Version tested: DS
There is an original idea at the core of Henry Hatsworth in the Puzzling Adventure. This is lucky, as the rest of the ideas in it are less original than putting a a traffic cone on your head and going, "I'm in the Pet Shop Boys."
The original idea is this: what if you combined a puzzle game with a platform game, and created a cause-and-effect relationship between the two? The problem is this: both the puzzle game and the platform game are derivative, repetitive and mediocre. However, the bringing of the two together does create an interesting dynamic.
He runs and jumps around 2D environments which are pretty enough, but nothing special (Lava? Ice? Again? Really?).
Hatsworth can swipe at enemies or shoot them, with extra weapons and upgrades available to purchase as the game progresses. Filling up his Super Meter enables him to do special attacks. It also lets him don a robot suit, making him temporarily invulnerable and allowing for yet more special attacks.
The control system, gameplay and level layouts will be familiar if you've ever played Super Mario Bros., Alex Kidd or Wonder Boy. They'll be even more familiar if you've played any of the second-rate clones those games inspired - the platformers that weren't bad, but weren't innovative or interesting enough to make them anything other than forgettable. (Oh Bubsy, where are you now? Dead, hopefully.)
The puzzle game is a match-three affair played on the touch-screen. Using the d-pad or stylus, you switch pairs of coloured blocks around horizontally. When three or more blocks match, they disappear. So once again, it'll be familiar if you've played Zoo Keeper, Puzzle Quest or anything with the word "jewel" in the title.

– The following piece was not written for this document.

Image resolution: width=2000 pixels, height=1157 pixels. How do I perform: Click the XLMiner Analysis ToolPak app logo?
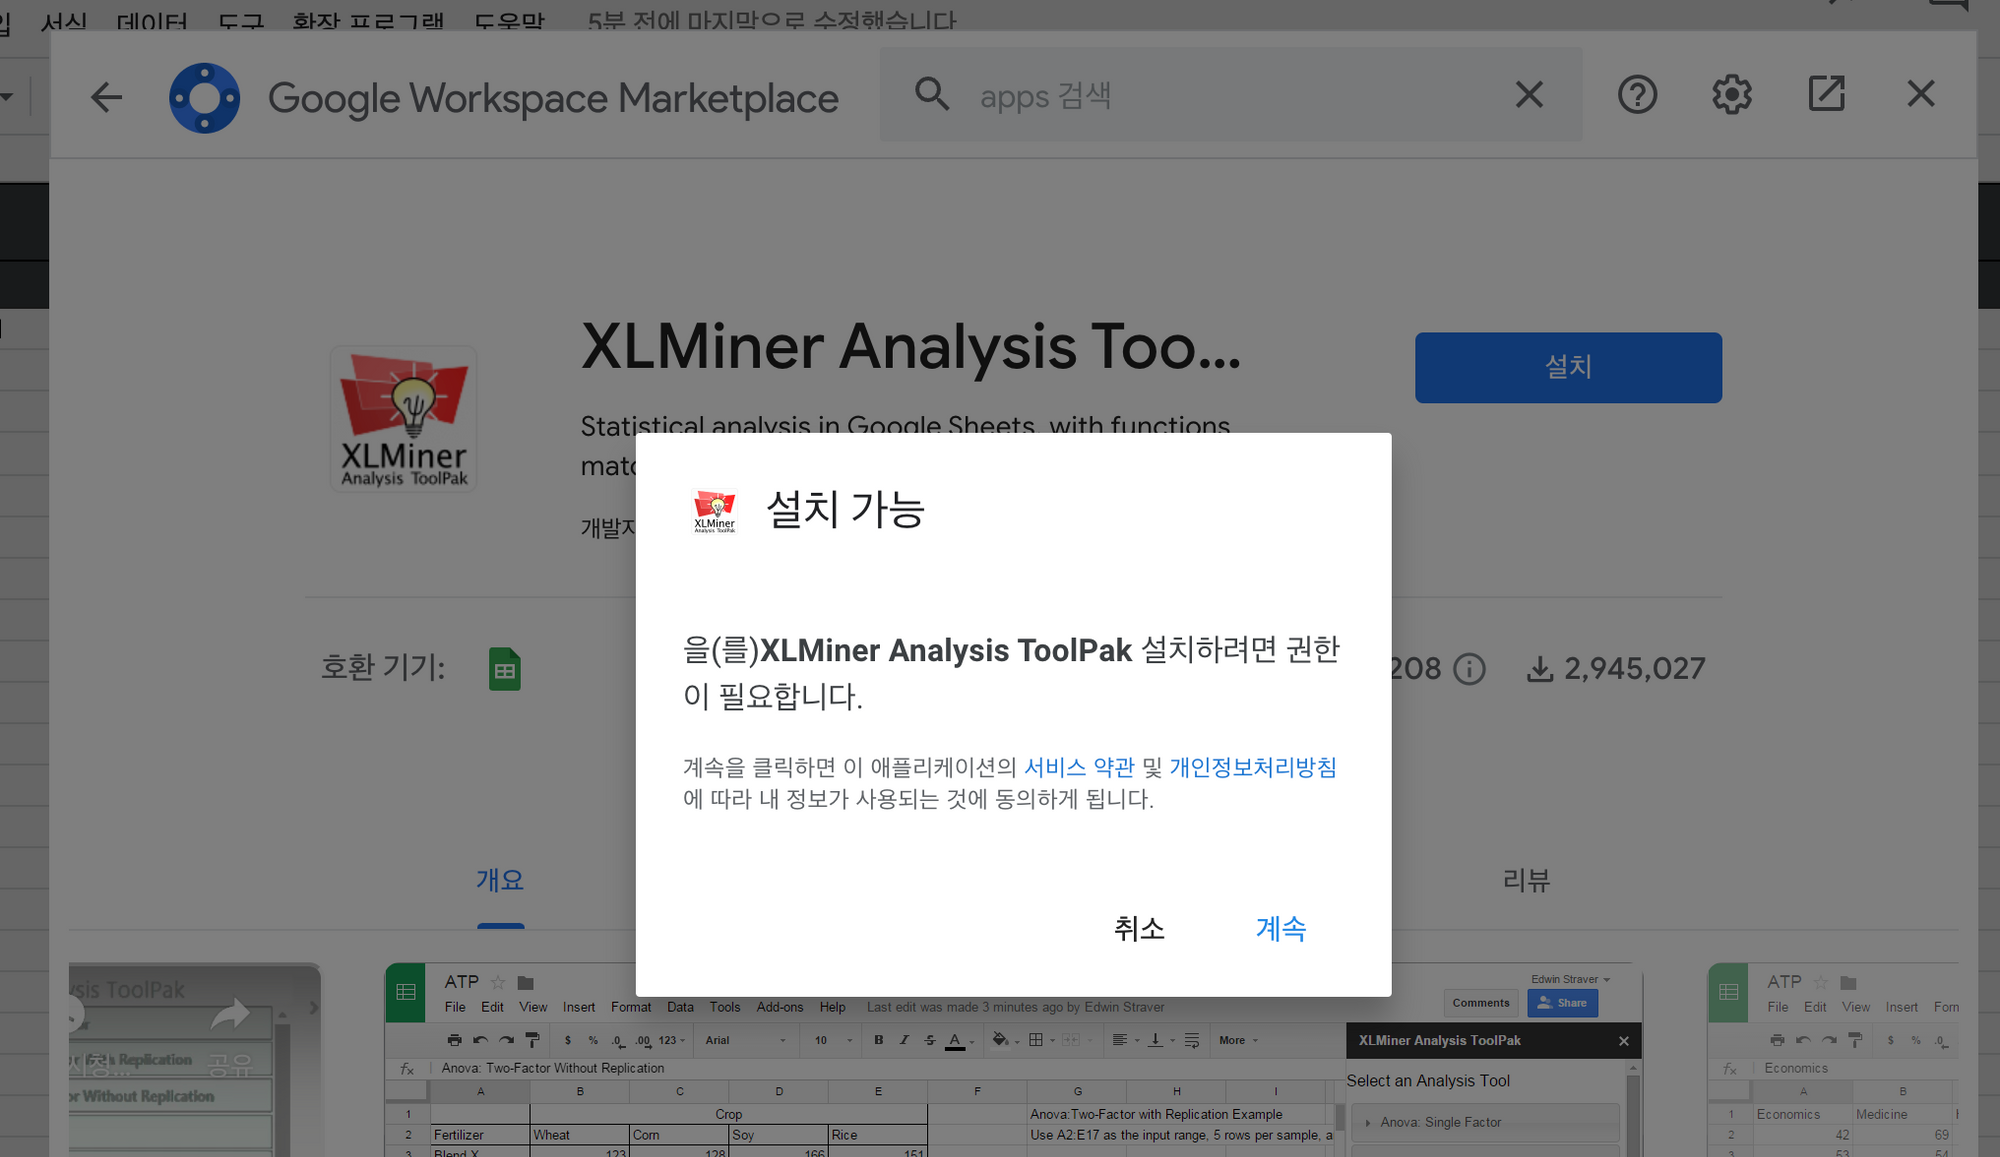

The twist is you have to keep switching between the two games, and your actions in one affect the other. Each time you kill an enemy in the platform game, for example, it'll show up in the puzzle game as an angry-looking block. If you fail to match the block before it reaches the top of the screen, it reappears at the top of the platformer. Then you have to keep moving out of the way as it repeatedly drops drown and tries to crush you, which is tricky if you're simultaneously facing a load of enemies or a boss.
Each time you collect a power-up in the platform game - extra health, for example - it will also materialise in the puzzle. The power-up will only be activated in the platform game once you've matched it on the screen below. You also need to match the plain blocks to fill up the Super Meter.
There's a limit to the amount of time you can spend in the puzzle, which adds an extra layer of strategy and decision-making. Do you go for that much-needed heart, or get rid of those enemies first? Would it be smart to save those power-ups for when you have to face the boss?
The time limit can prove irritating, especially at first. Often you'll get caught up in the action on the top screen, only to find you've neglected the puzzle for too long and are under attack from a ton of blocks. Or, you might be about to pull off an amazing block-matching combo you've planned over the course of several moves, only to be kicked out of the puzzle because you're out of time. It feels like you can't ever really get stuck into either game.
However, as things progress, switching between the two becomes more automatic. Plus you start to understand how the timing of your switches can help or hinder you, and to develop new strategies. It's still frustrating when you're forced to change your focus at key moments, but this happens less often as your multi-tasking skills improve.
So sticking a platformer on top of a puzzler does create an additional gameplay element. But is it such an original idea?
The most obvious comparison to Henry Hatsworth in the Puzzling Adventure is Professor Layton and the Curious Village. They're both DS games starring similar main characters (Hatsworth is referred to as "Professor" in-game, if not on the box) with boy sidekicks, who go round solving puzzles.
But there are some fundamental differences. Level-5's game is a point-and-click adventure bundled with a load of logic problems, not a platformer stuck on a Bejeweled clone. But it's hard to believe EA didn't look at Professor Layton's success and decide it wanted a piece of the action; the press release even describes Henry Hatsworth as "indie-inspired".
The other difference is that Henry Hatsworth has nowhere near the charm or intellect of Professor Layton. It doesn't have those soft sepia visuals or that storybook feel; it's sharp, shiny and futuristic. The gameplay in both the puzzle and adventure elements is much more fast-paced, and more about quick reflexes rather than logic and brainpower.
Which means Henry Hatsworth will have more appeal for some people. Not everyone wants to spend hours working out how to get the third wolf across the river without the other two eating the chickens; sometimes you just want to blow a load of blocks up or put on a robot suit.
However, while the platformer and the puzzler in Henry Hatsworth are perfectly competent, they're nothing special. Neither could be described as classic examples of their genre, and neither offer anything new. The switching mechanic does add interest, but not quite enough to make Henry Hatsworth in the Puzzling Adventure a great game. If you just can't get enough Bejeweled and don't mind a decent 2D platformer now and again though, it's fun.